Die Ausstellung zum Ersten Weltkrieg aus der Sicht der Landkreisbewohner ist um ein weiteres anschauliches Objekt reicher: Dr. med. Gerhard Binder, praktischer Arzt aus Traunstein, übergab dem Kreismuseum Mühldorf Anfang August bei einer kleinen Veranstaltung einen Arztkoffer seines Großvaters als Leihgabe.
Über den ehemaligen Besitzer Fintan Leutenegger berichtete Binder, dass er aus einer Bäckerfamilie stamme und der Vater dem 1889 geborenen Sohn den Besuch einer höheren Lehranstalt ermöglichte, was seinerzeit keine Selbstverständlichkeit war. Nach Abitur und Studium wurde der junge Arzt nach Wyk auf Föhr beordert und arbeitete dort einige Jahre, bevor er in Traunstein eine Praxis eröffnete.
Der Holzkasten mit den überwiegend chirurgischen Instrumenten begleitete ihn nicht nur während des Ersten Weltkriegs, sondern lange darüber hinaus und wurde innerhalb der Familie weitergegeben und bewahrt. Dass die Instrumente nicht nur ihrem ursprünglichen Zweck entsprechend eingesetzt werden konnten, erläuterte Binder an einer für Amputationen gedachten Knochensäge, die später als Astsäge im Garten zum Einsatz kam.

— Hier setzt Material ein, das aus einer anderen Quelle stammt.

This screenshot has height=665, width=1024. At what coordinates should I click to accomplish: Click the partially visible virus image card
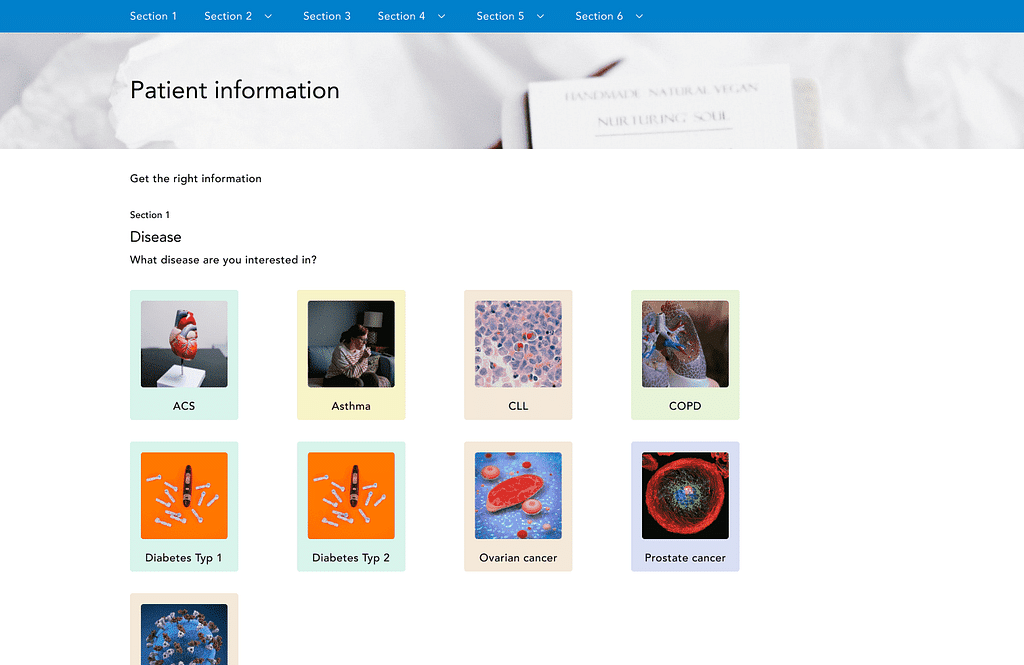(x=184, y=633)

Museumsleiterin Dr. Susanne Abel dankte dem Leihgeber und den Kollegen aus den Medizinhistorischen Sammlungen in Ingolstadt und Berlin, die mit Auskünften zum Objekt weiter geholfen hatten. Die Leiterin des Friesenmuseums in Wyk steuerte Informationen zum Umfeld Fintan Leuteneggers bei, so dass das Objekt mit aussagefähigen Erläuterungen ausgestellt werden kann.
Ilse Preisinger-Sontag, Vorstandsmitglied des Fördervereins und stellvertretende Bürgermeisterin der Stadt Mühldorf, die bei der Übergabe anwesend war, bedankte sich beim Leihgeber für die Bereicherung der Ausstellung und bei allen Mitwirkenden für deren Beiträge.

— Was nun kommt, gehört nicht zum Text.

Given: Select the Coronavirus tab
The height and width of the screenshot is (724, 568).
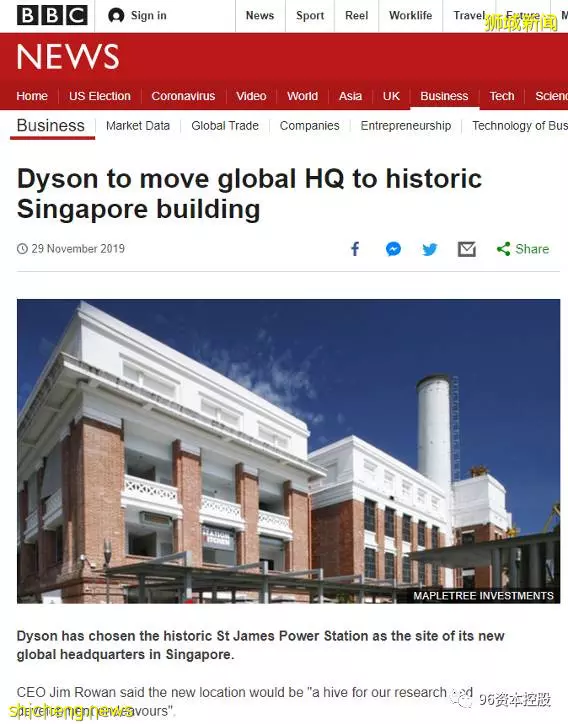Looking at the screenshot, I should [x=183, y=96].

Während der Veranstaltung konnte das Kreismuseum eine Spende aus der Familie des ehemaligen Direktors der Mühldorfer Klinik Dr. Werner Leunig entgegennehmen. So ergänzen jetzt HNO-Gerätschaften, ein militärisches medizinisches Unterrichtsbuch aus dem Zweiten Weltkrieg sowie ein Kriegs-Kochbuch des Ersten Weltkrieges die Sammlung des Museums.
Militärhistoriker und Museumsunterstützer Jörg Wurdack stellte die Organisation der Verwundetenversorgung im Ersten Weltkrieg vor. Dr. Markus Nußbaumer, in Mühldorf tätiger Radiologe, hatte sich im Vorfeld mit dem Inhalt des Instrumentenkoffers intensiv befasst. Er stellte ausgewählte Instrumente sowie deren Verwendung vor und verglich sie mit dem heute bei vergleichbaren Operationen benutztem Gerät.
Der Arztkoffer, der korrekt „Sanitätskasten“ heißt, ist – ergänzt um einige Anwendungsbeispiele aus der zeitgenössischen medizinischen Literatur – in der Sonderausstellung zu sehen. Er passt hervorragend zur Ausstellungseinheit „Lazarett und Verwundung“, in der unter anderem Soldaten im Bild zu sehen sind, an denen zuvor vergleichbare Instrumente zum Einsatz kamen.
Die Spende von Familie Leunig sind in einer Neuzugangsvitrine ausgestellt. Bei Interesse können dem Kochbuch gerne Rezepte zum Ausprobieren entnommen werden. Der Kriegszeit entsprechend gibt es zahlreiche fleischlose Rezepte, die auch für heutige gesundheitsbewusste Genießer gut geeignet sind.
Das Kreismuseum Mühldorf freut sich darüber hinaus über eine Einladung zu einer Präsentation mit Vortrag anlässlich des 100-jährigen Jubiläums der Praxis Dr. Binder in Traunstein im Jahr 2017. Objekte und Ausstellung sind zu den Öffnungszeiten des Kreismuseums Mühldorf dienstags bis donnerstags und sonntags von 14 Uhr bis 17 Uhr sowie nach telefonischer Anmeldung unter 0 86 31/23 51 zu sehen.